(Word and element locating data)
------------------------------------

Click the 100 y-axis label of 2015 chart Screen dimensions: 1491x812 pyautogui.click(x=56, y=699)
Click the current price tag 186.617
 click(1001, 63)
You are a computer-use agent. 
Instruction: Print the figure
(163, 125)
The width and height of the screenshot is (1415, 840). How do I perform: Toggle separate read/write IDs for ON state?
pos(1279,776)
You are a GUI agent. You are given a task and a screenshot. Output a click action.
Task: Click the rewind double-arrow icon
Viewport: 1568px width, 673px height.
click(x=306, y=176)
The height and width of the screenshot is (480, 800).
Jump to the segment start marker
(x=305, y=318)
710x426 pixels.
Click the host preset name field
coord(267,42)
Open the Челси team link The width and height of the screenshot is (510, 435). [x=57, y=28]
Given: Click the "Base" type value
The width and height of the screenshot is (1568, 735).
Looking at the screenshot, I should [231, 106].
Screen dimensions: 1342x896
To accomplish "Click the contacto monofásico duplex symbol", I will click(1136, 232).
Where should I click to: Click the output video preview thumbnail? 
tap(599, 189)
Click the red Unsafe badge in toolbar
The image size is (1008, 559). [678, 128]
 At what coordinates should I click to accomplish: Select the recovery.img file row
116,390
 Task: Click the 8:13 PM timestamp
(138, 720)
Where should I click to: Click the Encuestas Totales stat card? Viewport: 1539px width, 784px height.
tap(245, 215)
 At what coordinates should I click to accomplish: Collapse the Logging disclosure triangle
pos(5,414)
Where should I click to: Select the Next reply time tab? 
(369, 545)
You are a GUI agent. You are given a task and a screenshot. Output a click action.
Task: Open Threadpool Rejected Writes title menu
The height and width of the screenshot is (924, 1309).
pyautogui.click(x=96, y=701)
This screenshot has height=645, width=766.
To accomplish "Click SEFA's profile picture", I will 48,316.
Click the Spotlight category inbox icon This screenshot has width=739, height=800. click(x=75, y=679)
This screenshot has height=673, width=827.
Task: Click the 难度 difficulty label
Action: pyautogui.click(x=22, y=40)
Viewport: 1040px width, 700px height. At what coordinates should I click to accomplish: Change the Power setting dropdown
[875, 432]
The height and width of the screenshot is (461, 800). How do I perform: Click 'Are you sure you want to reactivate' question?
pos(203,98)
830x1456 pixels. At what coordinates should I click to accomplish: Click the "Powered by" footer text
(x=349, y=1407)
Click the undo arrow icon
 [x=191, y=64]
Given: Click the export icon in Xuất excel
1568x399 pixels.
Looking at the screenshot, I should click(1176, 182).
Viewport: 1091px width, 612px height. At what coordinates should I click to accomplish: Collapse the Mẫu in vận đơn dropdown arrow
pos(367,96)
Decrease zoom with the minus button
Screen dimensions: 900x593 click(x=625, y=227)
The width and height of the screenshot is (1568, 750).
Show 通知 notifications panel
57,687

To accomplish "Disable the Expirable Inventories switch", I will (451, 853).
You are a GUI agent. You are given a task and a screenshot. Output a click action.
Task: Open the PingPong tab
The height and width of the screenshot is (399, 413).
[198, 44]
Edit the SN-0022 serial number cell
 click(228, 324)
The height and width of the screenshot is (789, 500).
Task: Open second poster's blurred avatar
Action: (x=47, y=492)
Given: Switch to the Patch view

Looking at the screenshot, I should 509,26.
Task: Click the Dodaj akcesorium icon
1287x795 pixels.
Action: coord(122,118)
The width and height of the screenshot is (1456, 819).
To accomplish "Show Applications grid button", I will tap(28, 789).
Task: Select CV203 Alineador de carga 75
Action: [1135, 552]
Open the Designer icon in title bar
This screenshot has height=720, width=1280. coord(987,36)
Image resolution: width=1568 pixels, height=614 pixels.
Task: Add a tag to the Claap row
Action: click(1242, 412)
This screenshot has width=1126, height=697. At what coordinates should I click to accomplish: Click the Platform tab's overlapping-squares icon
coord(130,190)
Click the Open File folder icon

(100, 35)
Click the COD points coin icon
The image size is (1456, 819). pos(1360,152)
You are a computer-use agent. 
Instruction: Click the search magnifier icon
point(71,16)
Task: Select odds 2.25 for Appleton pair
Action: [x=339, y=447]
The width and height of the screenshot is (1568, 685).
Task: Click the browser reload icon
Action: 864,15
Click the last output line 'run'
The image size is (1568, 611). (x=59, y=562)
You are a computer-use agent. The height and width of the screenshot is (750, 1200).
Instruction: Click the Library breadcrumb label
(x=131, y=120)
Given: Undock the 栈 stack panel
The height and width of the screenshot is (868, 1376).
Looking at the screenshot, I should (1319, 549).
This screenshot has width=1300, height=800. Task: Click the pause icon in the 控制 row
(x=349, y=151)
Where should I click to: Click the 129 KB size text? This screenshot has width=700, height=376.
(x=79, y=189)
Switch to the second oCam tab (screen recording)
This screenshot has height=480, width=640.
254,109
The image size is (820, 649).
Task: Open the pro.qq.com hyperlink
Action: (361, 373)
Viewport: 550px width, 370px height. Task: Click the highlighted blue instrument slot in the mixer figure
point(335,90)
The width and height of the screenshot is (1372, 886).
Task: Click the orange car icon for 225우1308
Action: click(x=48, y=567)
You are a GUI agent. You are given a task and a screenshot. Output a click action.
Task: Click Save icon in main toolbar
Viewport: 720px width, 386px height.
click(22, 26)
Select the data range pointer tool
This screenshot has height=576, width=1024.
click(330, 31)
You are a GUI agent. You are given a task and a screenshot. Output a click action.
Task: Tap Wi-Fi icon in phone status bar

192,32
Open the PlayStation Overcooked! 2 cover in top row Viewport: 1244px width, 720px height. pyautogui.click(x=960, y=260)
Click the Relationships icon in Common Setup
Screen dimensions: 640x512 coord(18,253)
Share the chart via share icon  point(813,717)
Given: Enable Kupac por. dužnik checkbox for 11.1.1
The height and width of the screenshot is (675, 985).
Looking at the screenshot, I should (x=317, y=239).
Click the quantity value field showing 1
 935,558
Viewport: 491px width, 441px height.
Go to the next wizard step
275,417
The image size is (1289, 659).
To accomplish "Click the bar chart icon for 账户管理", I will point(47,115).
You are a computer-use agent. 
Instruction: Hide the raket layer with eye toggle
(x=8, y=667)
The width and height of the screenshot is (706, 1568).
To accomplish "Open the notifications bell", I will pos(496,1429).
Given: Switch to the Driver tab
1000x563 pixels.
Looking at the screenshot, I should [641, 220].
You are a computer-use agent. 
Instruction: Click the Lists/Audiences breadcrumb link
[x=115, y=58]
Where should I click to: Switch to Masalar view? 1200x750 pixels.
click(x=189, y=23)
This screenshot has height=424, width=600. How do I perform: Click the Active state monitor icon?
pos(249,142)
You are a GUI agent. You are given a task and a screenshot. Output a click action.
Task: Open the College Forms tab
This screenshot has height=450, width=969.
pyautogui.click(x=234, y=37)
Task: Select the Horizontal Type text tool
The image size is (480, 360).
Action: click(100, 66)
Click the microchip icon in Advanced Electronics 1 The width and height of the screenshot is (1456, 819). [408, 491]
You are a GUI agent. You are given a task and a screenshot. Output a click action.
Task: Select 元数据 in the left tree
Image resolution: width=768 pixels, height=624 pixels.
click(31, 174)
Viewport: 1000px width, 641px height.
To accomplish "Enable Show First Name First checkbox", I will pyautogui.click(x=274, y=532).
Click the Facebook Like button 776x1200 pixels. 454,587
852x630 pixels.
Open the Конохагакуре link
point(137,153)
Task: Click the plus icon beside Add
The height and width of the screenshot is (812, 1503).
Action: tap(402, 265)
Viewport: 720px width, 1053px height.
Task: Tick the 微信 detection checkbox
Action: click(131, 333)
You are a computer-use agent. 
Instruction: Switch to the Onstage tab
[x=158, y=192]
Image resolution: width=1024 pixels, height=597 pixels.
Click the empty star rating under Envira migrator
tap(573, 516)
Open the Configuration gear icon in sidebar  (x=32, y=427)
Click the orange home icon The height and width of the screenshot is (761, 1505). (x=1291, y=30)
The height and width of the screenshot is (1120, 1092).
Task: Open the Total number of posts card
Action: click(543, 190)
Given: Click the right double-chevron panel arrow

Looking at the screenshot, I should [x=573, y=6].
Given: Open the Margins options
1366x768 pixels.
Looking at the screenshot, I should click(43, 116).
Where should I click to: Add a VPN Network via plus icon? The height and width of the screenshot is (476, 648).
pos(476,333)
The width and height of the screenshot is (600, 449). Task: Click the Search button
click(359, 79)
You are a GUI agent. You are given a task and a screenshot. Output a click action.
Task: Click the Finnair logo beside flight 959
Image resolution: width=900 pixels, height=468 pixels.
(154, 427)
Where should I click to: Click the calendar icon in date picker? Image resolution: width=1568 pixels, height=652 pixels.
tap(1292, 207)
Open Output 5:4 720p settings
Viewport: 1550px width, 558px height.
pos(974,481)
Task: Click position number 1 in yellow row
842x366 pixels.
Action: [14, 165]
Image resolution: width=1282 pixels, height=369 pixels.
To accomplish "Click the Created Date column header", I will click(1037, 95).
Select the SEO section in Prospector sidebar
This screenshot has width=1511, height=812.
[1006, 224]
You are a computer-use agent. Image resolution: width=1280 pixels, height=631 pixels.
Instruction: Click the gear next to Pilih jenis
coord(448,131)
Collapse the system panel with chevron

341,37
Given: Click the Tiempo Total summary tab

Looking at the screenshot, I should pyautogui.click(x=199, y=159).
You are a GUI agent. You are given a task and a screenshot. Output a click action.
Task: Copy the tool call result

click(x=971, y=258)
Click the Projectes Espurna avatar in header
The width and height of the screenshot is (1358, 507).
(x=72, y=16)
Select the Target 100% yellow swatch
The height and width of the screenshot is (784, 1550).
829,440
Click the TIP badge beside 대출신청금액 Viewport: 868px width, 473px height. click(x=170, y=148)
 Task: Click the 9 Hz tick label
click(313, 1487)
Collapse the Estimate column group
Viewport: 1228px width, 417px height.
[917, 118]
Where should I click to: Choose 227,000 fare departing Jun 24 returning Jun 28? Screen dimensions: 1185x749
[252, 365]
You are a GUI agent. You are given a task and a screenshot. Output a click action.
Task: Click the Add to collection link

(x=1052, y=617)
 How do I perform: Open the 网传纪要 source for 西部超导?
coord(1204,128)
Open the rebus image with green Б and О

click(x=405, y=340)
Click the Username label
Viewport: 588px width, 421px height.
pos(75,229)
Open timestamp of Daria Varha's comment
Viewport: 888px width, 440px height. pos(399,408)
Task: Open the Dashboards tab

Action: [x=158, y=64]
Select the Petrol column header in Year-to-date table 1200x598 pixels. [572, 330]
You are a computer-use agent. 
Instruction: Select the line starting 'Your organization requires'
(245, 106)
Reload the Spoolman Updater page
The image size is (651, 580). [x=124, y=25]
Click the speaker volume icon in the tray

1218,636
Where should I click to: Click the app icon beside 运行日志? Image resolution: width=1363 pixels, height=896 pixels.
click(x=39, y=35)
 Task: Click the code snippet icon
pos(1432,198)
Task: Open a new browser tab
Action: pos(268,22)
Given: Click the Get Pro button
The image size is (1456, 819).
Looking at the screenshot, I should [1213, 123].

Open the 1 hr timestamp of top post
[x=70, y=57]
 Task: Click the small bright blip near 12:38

------------------------------------

**EXERCISE OBJECTIVE:** How many lines of the records contain the word "plus"? Reply with the number alone.

**RESULT OF THE EXERCISE:** 2